_Activity_. Please return all lines of the data below containing the string "gear".

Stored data
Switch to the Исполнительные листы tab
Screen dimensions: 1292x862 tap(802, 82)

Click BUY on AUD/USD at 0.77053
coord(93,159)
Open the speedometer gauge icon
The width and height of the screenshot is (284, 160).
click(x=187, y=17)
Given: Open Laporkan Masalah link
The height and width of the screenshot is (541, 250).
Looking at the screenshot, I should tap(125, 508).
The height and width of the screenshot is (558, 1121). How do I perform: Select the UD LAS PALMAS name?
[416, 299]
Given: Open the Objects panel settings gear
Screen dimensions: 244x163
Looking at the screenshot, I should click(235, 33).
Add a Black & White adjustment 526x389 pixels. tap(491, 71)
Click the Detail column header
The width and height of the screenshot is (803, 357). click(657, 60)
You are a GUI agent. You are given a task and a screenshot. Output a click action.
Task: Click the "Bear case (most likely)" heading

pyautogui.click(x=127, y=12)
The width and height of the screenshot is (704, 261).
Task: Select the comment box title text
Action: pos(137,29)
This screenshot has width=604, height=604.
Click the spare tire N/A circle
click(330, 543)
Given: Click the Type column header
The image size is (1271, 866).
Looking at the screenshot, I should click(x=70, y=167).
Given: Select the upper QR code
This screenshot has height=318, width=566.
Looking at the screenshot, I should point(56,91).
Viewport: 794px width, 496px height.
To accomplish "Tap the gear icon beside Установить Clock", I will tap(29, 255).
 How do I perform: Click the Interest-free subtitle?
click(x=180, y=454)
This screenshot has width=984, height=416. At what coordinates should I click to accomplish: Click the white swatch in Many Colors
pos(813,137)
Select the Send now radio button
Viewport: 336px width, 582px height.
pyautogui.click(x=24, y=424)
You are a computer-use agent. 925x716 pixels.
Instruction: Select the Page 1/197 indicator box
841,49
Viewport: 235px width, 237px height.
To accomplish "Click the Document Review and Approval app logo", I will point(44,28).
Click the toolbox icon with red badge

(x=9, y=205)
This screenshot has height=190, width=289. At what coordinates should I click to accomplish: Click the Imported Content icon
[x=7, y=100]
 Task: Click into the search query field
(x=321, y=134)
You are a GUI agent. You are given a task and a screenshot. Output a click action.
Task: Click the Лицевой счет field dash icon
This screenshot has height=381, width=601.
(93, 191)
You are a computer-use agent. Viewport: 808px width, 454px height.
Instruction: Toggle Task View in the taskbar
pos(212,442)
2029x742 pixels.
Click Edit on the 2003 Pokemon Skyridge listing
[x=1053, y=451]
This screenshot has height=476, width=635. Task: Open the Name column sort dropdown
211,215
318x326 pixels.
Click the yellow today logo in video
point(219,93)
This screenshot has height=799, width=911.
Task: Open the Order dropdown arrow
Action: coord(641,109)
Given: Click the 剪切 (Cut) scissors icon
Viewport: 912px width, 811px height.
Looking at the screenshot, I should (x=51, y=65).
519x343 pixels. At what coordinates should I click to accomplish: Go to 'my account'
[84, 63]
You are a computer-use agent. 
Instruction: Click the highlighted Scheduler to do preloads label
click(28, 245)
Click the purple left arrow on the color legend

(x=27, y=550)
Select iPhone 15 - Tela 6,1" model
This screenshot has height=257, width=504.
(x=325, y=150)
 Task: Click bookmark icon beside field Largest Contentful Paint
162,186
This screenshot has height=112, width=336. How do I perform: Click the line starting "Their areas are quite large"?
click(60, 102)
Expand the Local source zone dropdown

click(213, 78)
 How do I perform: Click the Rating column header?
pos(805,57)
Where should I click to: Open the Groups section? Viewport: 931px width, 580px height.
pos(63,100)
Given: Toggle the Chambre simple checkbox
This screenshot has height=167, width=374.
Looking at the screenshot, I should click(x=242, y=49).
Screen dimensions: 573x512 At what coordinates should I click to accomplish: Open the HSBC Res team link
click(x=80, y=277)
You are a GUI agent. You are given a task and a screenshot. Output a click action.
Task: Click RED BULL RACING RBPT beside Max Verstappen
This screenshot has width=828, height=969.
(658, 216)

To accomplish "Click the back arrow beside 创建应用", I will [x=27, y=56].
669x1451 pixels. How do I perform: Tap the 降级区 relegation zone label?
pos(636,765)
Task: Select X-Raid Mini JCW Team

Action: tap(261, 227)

_Solution_.
Given: Open the Objects panel settings gear
To accomplish "Tap the gear icon beside Установить Clock", I will tap(29, 255).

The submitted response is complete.